Steirische KAGes unterzieht sich mit „Reshape 2030“ Reformprozess

Die Steiermärkische Krankenanstaltengesellschaft KAGes hat einen Reformprozess gestartet - „KAGes Reshape 2030“ nennt man das von offizieller Seite. Ein wesentlicher Teil ist der Straffung der Organisation und der Abläufe gewidmet. Dazu wird die Organisationsstruktur der Zentrale in Graz jener der kollegialen Führungen in den einzelnen Spitalsstandorten angeglichen. Am Montag wurde das Vorhaben unter Leitung von KAGes-Aufsichtsratsvorsitzenden Günter Dörflinger präsentiert.

red/Agenturen

Reduktion des akuten und künftigen Ärztemangels, sowie der Pflegeressourcen, Entlastung der Ärzte und Pflegepersonal hinsichtlich Administration und Dokumentation, Reduktion regionaler Abwanderung von Personal, Patientenabholungen beschleunigen, Sonderklasse attraktivieren, Rückgriff auf regionale Ressourcen beim Lebensmitteleinkauf, Nachhaltigkeitsziele weiter verfolgen - das alles steht neben der Anpassung der Organisationsstruktur auf der Liste der Vorhaben des Reformprojektes. Im Mai 2021 ist der Reshape-Prozess unter der Leitung von Dörflinger gestartet worden.

Als zentraler Punkt wurde am Montag präsentiert, dass sich in Zukunft die Führungsstruktur aus ärztlicher Direktion, Pflegedirektion und Betriebsdirektion, wie sie in den Spitalsstandorten bzw. Spitalsverbünden in der Steiermark eingeführt wurde, auch in der KAGes-Zentrale widerspiegeln soll. „Die Größe der Organisation erfordert durchgängige Strukturen“, hob Vorstandsvorsitzender Gerhard Stark hervor. Er hat nach dem Rücktritt von Karlheinz Tscheliessnigg interimistisch die Funktion übernommen. Die laufende Periode geht Anfang 2023 zu Ende.

Die Neuerung bedeute, dass in der zweiten Führungsebene nach dem Vorstand zukünftig in der Zentrale korrespondierende „Direktorien“ Ansprechpartner für die elf Häuser sein werden. Die bisher zuständigen 16 Organisationseinheiten werden sich dann in eine Medizinische Direktion, sowie eine Pflege, Finanz- & Controlling, Human Ressources & Recht-, sowie IT- & Technik-Direktion aufteilen. Die neue Organisationsstruktur bringe laut Stark eine Aufwertung der Leitungen in den Häusern, wie auch des Bereichs der Pflege mit sich. Ziel sei es generell die Verwaltung in dem größten Unternehmen der Steiermark effizienter zu machen, die Patienten- und Mitarbeiterzufriedenheit zu erhöhen und die internen und externen Kommunikationsstrukturen zu stärken, legte Gesundheitslandesrätin Juliane Bogner-Strauß (ÖVP) dar.

Dem Reshape-Team gehören neben Dörflinger Medizinerinnen und Mediziner, Vertreter der Pflegedirektion, der Betriebsdirektion, der Patientenvertretung, des Betriebsrates sowie externe Expertinnen uns Experten an. „Wir haben keine internationale Beratungsagentur engagiert, sondern Fachleute aus den eigenen Reihen und Externe eingebunden“, erklärte Dörflinger. Insgesamt wurden fünf Arbeitsgruppen für die Bereiche Patienten-Fokus, Mitarbeiter-Fokus, Neue Geschäftsfelder, Strukturen und Kommunikation gebildet.

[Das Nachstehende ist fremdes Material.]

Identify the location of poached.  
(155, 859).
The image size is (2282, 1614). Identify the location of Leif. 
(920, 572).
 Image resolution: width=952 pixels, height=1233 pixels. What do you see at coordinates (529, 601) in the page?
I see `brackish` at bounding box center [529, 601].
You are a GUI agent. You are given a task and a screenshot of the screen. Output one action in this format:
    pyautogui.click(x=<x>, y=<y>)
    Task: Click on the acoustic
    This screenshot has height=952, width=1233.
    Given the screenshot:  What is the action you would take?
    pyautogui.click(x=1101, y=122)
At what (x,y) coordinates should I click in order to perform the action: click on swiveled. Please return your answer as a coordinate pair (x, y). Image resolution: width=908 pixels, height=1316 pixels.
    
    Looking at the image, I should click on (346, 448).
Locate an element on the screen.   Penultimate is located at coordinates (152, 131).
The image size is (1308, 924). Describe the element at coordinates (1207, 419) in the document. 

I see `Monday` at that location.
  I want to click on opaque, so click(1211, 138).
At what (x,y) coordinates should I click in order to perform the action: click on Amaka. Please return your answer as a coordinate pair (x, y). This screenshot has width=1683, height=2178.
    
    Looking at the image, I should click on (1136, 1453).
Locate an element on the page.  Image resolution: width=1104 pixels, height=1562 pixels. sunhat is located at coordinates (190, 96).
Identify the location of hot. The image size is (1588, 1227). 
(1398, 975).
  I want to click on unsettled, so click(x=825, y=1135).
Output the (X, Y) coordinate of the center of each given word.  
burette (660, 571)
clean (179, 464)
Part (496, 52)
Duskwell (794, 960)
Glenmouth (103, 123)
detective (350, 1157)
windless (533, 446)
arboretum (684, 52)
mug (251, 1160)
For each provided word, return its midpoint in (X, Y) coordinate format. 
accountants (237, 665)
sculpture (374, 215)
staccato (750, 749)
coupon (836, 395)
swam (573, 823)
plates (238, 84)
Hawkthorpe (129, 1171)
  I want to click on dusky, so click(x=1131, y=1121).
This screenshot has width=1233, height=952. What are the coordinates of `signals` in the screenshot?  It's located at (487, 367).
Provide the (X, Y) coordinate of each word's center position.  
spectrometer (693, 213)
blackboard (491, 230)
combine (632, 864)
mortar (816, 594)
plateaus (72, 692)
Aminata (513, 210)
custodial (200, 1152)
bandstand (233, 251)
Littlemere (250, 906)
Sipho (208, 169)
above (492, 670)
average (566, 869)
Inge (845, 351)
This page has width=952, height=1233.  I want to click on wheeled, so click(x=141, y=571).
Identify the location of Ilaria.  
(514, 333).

Die Direktorien sollen noch im April ausgeschrieben werden. „Es können sich Externe und Interne bewerben“, sagte Dörflinger. Im April soll auch die neue Geschäftsordnung erstellt werden, die festhält, was die Zentraldirektion und was die Verbünde zu machen haben. Und nicht zuletzt wird auch die Ausschreibung des neuen KAGes-Vorstandsvorsitzenden vorangetrieben: Auch hier soll die Ausschreibung im April erfolgen. „Das wollen wir rechtzeitig geklärt haben, denn der Vorstand soll in die Auswahl der neuen Führungspositionen der zweiten Ebene eingebunden werden“, so Dörflinger.

Zur KAGes gehören elf Landeskrankenanstalten an 20 Standorten und vier Landespflegezentren in der ganzen Steiermark. Mit rund 18.000 Mitarbeitenden ist sie der größte Arbeitgeber der Steiermark.